Disability or difference? When you’re speaking of autism, it’s not just a politically correct distinction, according to filmmaker to Todd Drezner ’94.
Drezner, who addressed a packed Skinner Chapel during convocation this past Friday, brought the troubles and wonders of autism alive in his film Loving Lampposts, which was released in May of 2010. The award-winning film centered around a fundamental question: is autism a devastating sickness that needs to be cured, or is it simply a different way to be human?
Rising rates of autistic diagnosis have made this question increasingly front-and-center, as Drezner explained.
“Some of you may be on the spectrum yourselves or have friends or relatives on the spectrum,” he said. “Some of you may, like me, wind up the parent of an autistic child.”
He underscored the importance of restructuring social norms.
“What I would like to persuade you here today is that yes, autism is a disability, but it is most profoundly a difference.”

* **Activity list**:
1. Retype the article about Drezner's autism talk word for word, starting at "Drezner, who addressed" and ending at "to be human?".
2. Extend the article about Drezner's autism talk by writing what comes after its final sentence.
The data that follows comes from a different source than the article about Drezner's autism talk.

* **Data to examine**:

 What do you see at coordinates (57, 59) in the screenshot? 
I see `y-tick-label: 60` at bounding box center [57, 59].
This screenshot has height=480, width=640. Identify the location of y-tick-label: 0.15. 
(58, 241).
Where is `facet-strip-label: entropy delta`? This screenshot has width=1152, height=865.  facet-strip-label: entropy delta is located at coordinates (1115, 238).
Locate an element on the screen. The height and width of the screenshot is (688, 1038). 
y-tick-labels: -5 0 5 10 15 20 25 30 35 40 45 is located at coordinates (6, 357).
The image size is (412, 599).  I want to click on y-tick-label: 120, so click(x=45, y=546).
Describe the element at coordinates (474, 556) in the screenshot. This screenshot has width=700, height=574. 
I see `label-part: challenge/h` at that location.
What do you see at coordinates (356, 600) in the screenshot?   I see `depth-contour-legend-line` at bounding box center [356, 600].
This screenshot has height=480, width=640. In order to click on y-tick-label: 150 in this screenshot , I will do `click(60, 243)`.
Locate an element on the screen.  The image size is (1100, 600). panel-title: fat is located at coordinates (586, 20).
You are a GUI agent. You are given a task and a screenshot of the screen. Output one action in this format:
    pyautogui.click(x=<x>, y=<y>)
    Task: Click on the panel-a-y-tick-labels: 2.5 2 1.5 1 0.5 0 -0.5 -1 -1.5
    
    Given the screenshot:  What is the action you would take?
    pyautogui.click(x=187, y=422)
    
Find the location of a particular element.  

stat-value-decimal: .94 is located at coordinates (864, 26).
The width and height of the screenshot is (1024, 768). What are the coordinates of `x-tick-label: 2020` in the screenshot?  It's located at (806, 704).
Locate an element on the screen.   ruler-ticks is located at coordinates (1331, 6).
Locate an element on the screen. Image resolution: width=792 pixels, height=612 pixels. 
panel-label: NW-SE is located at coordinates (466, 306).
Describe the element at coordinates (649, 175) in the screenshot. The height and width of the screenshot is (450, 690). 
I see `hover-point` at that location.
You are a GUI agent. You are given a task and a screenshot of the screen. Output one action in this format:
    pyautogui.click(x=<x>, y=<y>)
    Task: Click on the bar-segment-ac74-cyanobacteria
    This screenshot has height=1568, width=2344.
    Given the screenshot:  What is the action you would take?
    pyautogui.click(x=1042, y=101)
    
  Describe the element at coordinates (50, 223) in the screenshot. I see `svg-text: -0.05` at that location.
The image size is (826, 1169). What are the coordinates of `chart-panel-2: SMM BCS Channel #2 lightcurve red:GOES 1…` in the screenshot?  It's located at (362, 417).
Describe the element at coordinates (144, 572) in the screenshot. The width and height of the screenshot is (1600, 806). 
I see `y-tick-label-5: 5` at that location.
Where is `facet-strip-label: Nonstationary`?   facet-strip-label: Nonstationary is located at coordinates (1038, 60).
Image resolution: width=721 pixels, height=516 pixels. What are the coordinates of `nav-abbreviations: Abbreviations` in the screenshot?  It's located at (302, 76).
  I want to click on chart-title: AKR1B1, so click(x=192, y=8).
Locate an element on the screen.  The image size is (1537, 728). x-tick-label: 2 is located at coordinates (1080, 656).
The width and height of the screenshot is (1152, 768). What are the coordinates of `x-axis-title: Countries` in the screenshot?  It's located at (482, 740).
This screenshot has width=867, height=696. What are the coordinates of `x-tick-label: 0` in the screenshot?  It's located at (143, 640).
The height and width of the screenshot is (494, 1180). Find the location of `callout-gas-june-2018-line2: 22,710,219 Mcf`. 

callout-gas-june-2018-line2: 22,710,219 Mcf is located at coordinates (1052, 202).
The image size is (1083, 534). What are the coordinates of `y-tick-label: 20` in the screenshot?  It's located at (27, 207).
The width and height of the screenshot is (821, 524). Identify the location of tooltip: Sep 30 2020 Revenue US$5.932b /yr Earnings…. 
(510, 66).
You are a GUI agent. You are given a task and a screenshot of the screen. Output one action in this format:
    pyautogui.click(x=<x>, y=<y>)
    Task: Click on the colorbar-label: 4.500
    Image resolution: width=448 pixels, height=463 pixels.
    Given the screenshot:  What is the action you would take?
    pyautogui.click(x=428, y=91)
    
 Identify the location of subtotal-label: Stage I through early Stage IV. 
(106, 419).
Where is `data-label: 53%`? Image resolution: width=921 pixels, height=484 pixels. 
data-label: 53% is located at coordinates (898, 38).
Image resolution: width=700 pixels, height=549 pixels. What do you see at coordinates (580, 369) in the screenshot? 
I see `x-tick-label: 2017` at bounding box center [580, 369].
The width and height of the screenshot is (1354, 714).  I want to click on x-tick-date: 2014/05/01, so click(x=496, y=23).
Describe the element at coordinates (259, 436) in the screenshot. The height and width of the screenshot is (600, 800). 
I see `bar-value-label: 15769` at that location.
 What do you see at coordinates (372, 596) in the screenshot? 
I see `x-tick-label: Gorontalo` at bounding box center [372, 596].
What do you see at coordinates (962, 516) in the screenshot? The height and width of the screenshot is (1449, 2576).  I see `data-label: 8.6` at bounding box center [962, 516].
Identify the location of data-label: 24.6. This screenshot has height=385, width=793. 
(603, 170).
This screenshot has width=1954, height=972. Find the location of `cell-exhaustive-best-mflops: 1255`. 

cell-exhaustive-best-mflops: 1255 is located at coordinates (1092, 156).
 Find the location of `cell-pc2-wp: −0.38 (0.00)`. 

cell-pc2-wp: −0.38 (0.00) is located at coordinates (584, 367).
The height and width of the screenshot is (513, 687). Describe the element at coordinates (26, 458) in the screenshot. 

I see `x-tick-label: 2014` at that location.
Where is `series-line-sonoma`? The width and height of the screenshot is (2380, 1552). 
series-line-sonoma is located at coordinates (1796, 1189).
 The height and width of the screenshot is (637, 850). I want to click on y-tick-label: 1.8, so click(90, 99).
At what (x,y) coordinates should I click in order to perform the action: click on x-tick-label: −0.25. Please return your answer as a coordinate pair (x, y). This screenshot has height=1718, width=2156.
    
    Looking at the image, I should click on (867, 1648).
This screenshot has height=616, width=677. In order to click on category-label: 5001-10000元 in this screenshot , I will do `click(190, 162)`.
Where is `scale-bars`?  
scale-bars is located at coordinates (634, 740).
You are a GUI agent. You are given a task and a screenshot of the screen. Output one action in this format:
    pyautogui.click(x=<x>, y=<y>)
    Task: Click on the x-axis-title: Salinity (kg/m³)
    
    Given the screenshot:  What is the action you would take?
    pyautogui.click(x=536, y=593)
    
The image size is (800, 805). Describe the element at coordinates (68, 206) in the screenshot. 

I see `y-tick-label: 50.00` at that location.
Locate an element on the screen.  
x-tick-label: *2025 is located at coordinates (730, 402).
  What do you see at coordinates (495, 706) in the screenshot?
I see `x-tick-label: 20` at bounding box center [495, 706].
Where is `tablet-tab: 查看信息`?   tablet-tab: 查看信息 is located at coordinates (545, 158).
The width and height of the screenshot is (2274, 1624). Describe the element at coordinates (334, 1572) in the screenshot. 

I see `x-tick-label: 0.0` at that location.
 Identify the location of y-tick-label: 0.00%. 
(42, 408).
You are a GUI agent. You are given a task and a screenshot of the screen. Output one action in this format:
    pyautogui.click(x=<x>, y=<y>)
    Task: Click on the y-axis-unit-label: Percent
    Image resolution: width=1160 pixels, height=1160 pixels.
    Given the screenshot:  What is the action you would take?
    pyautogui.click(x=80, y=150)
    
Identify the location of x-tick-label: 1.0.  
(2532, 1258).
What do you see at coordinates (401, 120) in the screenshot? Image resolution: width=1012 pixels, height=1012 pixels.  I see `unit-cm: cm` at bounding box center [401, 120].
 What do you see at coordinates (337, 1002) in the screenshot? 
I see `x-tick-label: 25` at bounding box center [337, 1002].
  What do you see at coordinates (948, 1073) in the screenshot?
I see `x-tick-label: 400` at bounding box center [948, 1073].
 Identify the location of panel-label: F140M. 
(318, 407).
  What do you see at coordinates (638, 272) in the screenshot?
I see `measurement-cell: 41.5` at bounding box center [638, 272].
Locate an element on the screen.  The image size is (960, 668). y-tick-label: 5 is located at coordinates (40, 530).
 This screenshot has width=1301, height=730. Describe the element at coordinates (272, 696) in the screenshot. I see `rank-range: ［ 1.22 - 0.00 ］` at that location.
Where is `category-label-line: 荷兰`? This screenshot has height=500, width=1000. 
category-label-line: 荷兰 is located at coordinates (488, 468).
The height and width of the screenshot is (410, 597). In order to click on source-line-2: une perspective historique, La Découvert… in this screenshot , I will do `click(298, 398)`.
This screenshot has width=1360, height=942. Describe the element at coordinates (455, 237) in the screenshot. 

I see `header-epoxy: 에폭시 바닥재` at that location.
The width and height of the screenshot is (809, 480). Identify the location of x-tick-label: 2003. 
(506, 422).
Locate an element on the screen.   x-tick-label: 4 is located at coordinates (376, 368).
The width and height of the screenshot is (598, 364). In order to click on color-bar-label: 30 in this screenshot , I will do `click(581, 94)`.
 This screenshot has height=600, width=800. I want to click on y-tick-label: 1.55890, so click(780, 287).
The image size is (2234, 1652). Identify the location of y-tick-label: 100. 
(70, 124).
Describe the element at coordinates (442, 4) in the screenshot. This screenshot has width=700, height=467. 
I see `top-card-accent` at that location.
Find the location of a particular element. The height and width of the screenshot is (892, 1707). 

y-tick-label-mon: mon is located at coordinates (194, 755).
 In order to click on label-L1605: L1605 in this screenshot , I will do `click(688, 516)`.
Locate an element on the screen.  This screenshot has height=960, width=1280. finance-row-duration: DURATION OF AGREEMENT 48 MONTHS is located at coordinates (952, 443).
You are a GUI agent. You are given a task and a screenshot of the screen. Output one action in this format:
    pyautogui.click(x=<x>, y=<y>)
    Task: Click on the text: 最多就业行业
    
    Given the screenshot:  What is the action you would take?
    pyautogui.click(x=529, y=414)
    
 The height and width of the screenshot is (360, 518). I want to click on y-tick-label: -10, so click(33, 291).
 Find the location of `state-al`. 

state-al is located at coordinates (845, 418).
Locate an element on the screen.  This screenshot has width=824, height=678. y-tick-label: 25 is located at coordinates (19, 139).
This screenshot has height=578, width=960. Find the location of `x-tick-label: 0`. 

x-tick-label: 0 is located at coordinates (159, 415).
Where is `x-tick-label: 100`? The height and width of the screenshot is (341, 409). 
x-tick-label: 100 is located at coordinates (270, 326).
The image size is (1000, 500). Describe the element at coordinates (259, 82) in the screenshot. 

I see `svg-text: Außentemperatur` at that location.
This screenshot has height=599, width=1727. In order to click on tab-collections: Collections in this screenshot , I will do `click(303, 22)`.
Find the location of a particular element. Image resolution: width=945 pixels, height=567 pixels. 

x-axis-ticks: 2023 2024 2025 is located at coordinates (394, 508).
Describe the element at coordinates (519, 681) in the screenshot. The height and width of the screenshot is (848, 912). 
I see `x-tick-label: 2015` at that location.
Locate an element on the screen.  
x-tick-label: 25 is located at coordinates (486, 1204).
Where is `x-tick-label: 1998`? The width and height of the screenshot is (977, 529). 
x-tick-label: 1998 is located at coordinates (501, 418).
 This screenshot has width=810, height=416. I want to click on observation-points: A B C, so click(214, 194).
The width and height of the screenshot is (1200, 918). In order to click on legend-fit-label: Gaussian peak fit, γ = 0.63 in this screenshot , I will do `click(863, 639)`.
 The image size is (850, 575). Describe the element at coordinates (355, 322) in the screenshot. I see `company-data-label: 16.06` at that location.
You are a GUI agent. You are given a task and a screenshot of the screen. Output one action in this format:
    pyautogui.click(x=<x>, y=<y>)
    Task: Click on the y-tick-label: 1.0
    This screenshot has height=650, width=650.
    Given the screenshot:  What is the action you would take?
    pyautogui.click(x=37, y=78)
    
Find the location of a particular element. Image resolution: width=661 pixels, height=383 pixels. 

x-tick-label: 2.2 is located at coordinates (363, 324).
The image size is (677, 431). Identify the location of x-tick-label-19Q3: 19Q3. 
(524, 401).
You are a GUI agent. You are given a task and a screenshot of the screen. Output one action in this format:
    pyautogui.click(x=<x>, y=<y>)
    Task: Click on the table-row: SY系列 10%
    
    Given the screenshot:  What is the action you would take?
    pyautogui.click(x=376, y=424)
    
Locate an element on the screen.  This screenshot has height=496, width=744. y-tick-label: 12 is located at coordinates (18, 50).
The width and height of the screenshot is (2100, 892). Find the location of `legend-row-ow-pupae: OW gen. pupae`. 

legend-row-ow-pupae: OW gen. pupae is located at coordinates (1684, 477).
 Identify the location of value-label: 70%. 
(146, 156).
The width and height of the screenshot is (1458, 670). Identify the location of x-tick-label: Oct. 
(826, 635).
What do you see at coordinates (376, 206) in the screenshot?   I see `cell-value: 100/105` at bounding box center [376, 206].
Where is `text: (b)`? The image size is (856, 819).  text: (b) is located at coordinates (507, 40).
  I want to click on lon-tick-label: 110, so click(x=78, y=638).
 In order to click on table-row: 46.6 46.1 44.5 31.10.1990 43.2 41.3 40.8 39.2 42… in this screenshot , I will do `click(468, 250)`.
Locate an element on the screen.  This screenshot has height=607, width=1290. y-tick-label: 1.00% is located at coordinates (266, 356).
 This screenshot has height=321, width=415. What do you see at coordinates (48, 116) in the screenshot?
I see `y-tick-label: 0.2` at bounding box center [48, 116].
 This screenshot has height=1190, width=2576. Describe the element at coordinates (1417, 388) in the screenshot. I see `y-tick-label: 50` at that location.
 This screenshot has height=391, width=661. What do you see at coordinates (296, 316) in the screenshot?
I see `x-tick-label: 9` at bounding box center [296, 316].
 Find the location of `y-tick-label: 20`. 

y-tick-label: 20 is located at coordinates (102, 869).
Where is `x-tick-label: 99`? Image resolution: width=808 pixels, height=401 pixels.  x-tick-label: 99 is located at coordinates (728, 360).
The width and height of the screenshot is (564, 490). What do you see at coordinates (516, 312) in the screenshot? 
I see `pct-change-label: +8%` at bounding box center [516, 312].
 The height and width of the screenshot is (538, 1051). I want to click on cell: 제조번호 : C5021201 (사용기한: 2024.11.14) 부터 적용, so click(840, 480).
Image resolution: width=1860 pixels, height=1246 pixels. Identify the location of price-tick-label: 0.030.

* **Expected responses**:
1.
Drezner, who addressed a packed Skinner Chapel during convocation this past Friday, brought the troubles and wonders of autism alive in his film Loving Lampposts, which was released in May of 2010. The award-winning film centered around a fundamental question: is autism a devastating sickness that needs to be cured, or is it simply a different way to be human?

2.
Currently, society “sees autistic behaviors as symptoms of a disease that needs to be treated,” according to Drezner.
First, it fails to explain the rising rates of autism in blaming an environmental cause. Autism has always been this prevalent but, “labeling a condition and beginning to look for it guarantees that you will find more of it,” he said.
More importantly, the medical model ignores the context surrounding autism.
“There is a personal reason behind autistic behaviors, the reason is just less obvious than most,” Drezner explained.
He concluded with a discussion of the disability civil rights movement, which seeks to help the public accept, and ultimately accommodate, autistic people.
“The autistic civil rights movement seeks a life for all autistic people,” he said, “That’s a goal that should be universally supported.”
Drezner’s words found a receptive audience.
“I really liked it. I really enjoyed talking to people about it, because everyone else liked it too,” said Mitch Campbell ‘14, co-founder of the Mental Health Awareness Collective.
Polly Durant, a leader of College Buddies, an outreach organization dedicated to those with developmental disabilities, was enthusiastic. “Todd’s speech was right in line with our mission and made all of us proud to know that a large group of Carleton students are already doing what he challenged our school to do,” she said.
Campbell saw parallels between the autistic and other groups who have, in the past, been considered second-class.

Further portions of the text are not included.